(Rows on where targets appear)
▬▬▬▬▬▬▬▬▬▬
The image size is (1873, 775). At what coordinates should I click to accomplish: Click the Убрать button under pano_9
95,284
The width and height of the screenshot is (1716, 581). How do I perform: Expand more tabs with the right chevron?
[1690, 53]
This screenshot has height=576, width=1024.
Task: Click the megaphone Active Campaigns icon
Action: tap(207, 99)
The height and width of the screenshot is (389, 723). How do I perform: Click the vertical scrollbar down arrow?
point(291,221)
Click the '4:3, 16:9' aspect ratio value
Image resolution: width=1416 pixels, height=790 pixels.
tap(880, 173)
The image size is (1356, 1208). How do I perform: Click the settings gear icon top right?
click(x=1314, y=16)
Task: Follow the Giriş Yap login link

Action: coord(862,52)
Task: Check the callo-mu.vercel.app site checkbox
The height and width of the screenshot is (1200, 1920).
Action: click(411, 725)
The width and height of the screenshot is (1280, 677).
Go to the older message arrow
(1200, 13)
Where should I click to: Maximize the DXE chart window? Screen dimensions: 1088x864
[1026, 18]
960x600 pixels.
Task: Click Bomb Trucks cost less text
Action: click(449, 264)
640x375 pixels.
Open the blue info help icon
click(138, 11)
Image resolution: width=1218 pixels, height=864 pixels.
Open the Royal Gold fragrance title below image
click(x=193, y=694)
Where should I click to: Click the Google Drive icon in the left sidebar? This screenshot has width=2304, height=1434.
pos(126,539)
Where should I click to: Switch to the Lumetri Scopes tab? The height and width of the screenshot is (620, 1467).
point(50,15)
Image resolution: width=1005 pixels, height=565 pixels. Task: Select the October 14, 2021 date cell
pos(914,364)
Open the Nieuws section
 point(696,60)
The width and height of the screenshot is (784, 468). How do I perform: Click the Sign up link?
▬▬▬▬▬▬▬▬▬▬
**Problem to solve**
Can you edit the entries above so that every "Where should I click to" reads "Where do I click to", with everything else left unchanged?

**Task answer**
The image size is (1873, 775). At what coordinates should I click to accomplish: Click the Убрать button under pano_9
95,284
The width and height of the screenshot is (1716, 581). How do I perform: Expand more tabs with the right chevron?
[1690, 53]
This screenshot has height=576, width=1024.
Task: Click the megaphone Active Campaigns icon
Action: tap(207, 99)
The height and width of the screenshot is (389, 723). How do I perform: Click the vertical scrollbar down arrow?
point(291,221)
Click the '4:3, 16:9' aspect ratio value
Image resolution: width=1416 pixels, height=790 pixels.
tap(880, 173)
The image size is (1356, 1208). How do I perform: Click the settings gear icon top right?
click(x=1314, y=16)
Task: Follow the Giriş Yap login link

Action: coord(862,52)
Task: Check the callo-mu.vercel.app site checkbox
The height and width of the screenshot is (1200, 1920).
Action: click(411, 725)
The width and height of the screenshot is (1280, 677).
Go to the older message arrow
(1200, 13)
Where do I click to: Maximize the DXE chart window? Screen dimensions: 1088x864
[1026, 18]
960x600 pixels.
Task: Click Bomb Trucks cost less text
Action: click(449, 264)
640x375 pixels.
Open the blue info help icon
click(138, 11)
Image resolution: width=1218 pixels, height=864 pixels.
Open the Royal Gold fragrance title below image
click(x=193, y=694)
Where do I click to: Click the Google Drive icon in the left sidebar? This screenshot has width=2304, height=1434.
pos(126,539)
Where do I click to: Switch to the Lumetri Scopes tab? The height and width of the screenshot is (620, 1467).
point(50,15)
Image resolution: width=1005 pixels, height=565 pixels. Task: Select the October 14, 2021 date cell
pos(914,364)
Open the Nieuws section
 point(696,60)
The width and height of the screenshot is (784, 468). How do I perform: Click the Sign up link?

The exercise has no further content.